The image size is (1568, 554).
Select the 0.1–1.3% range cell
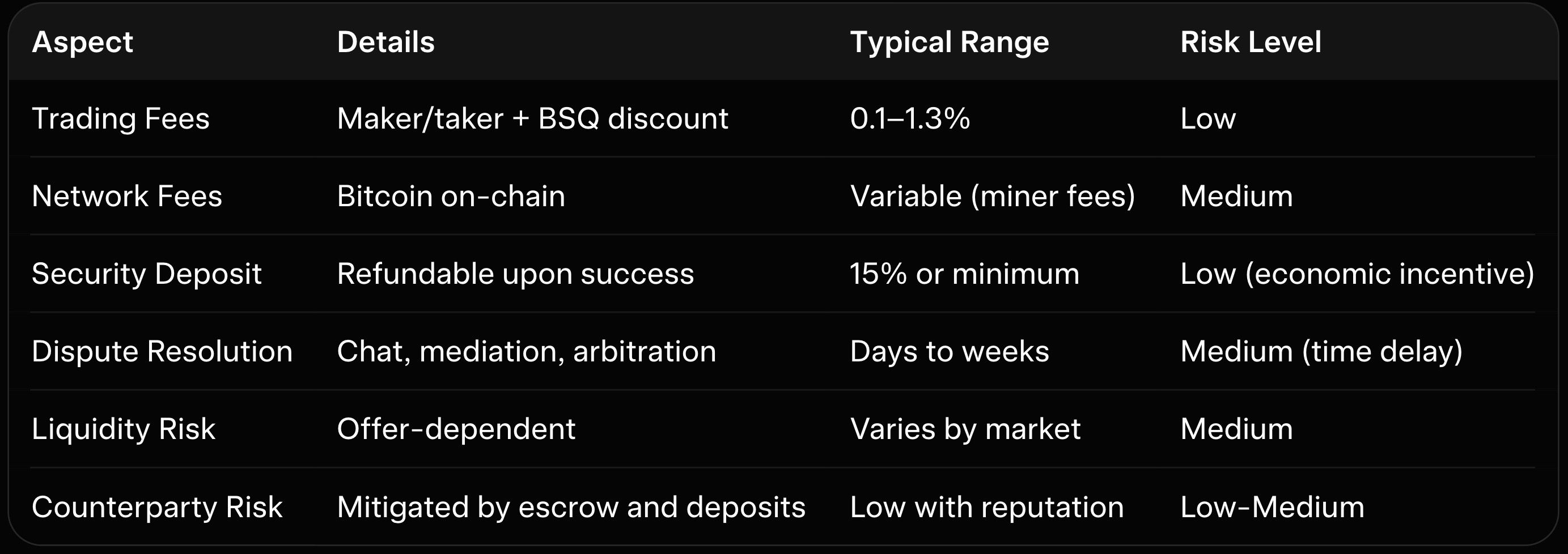coord(909,118)
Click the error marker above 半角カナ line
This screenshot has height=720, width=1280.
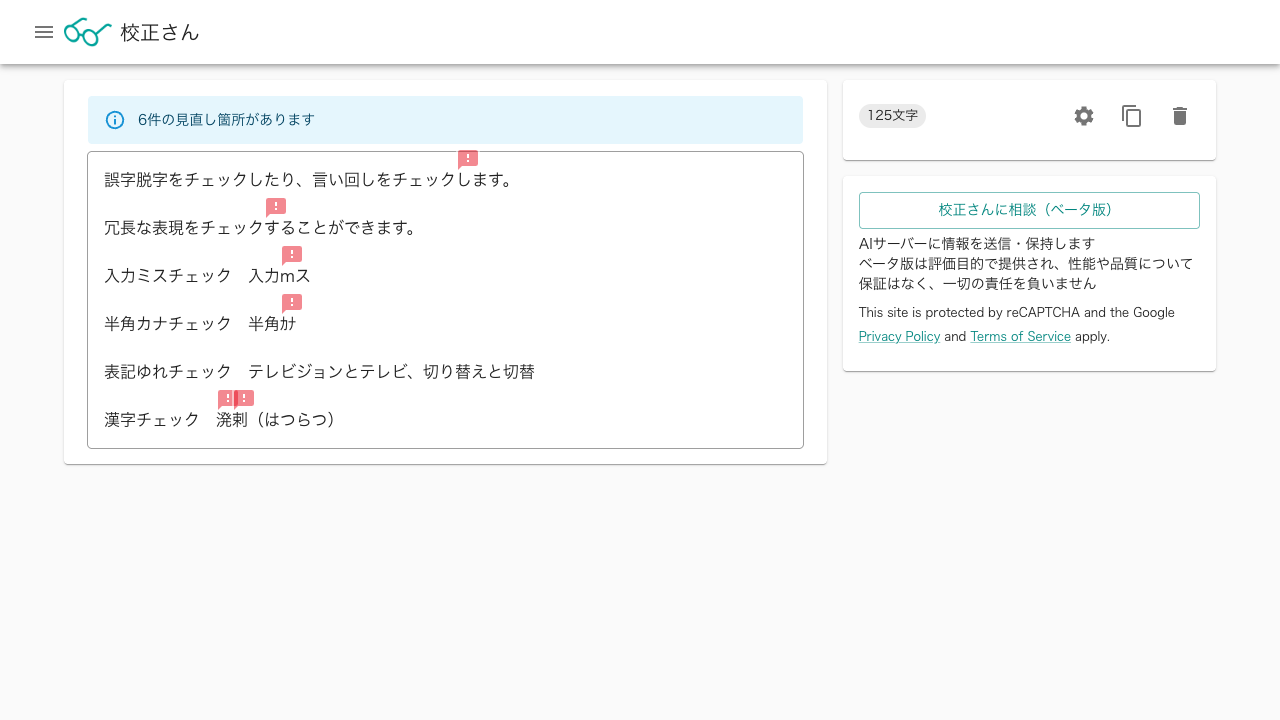pos(291,303)
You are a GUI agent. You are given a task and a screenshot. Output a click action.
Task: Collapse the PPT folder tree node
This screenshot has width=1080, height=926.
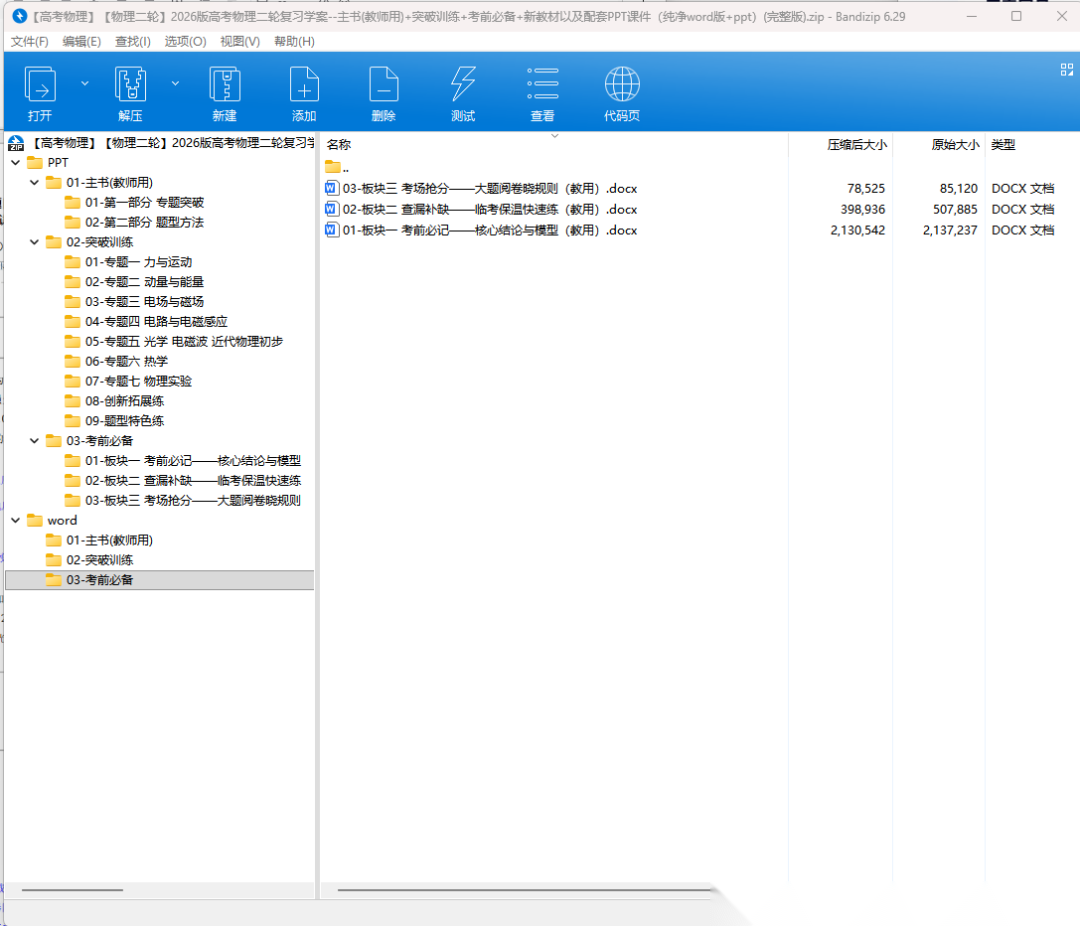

### What is expected
Return every line of the rows above verbatim, leaving out the pictures.

### Written solution
The image size is (1568, 554).
Select the 0.1–1.3% range cell
coord(909,118)
Click the error marker above 半角カナ line
This screenshot has height=720, width=1280.
pos(291,303)
You are a GUI agent. You are given a task and a screenshot. Output a click action.
Task: Collapse the PPT folder tree node
This screenshot has width=1080, height=926.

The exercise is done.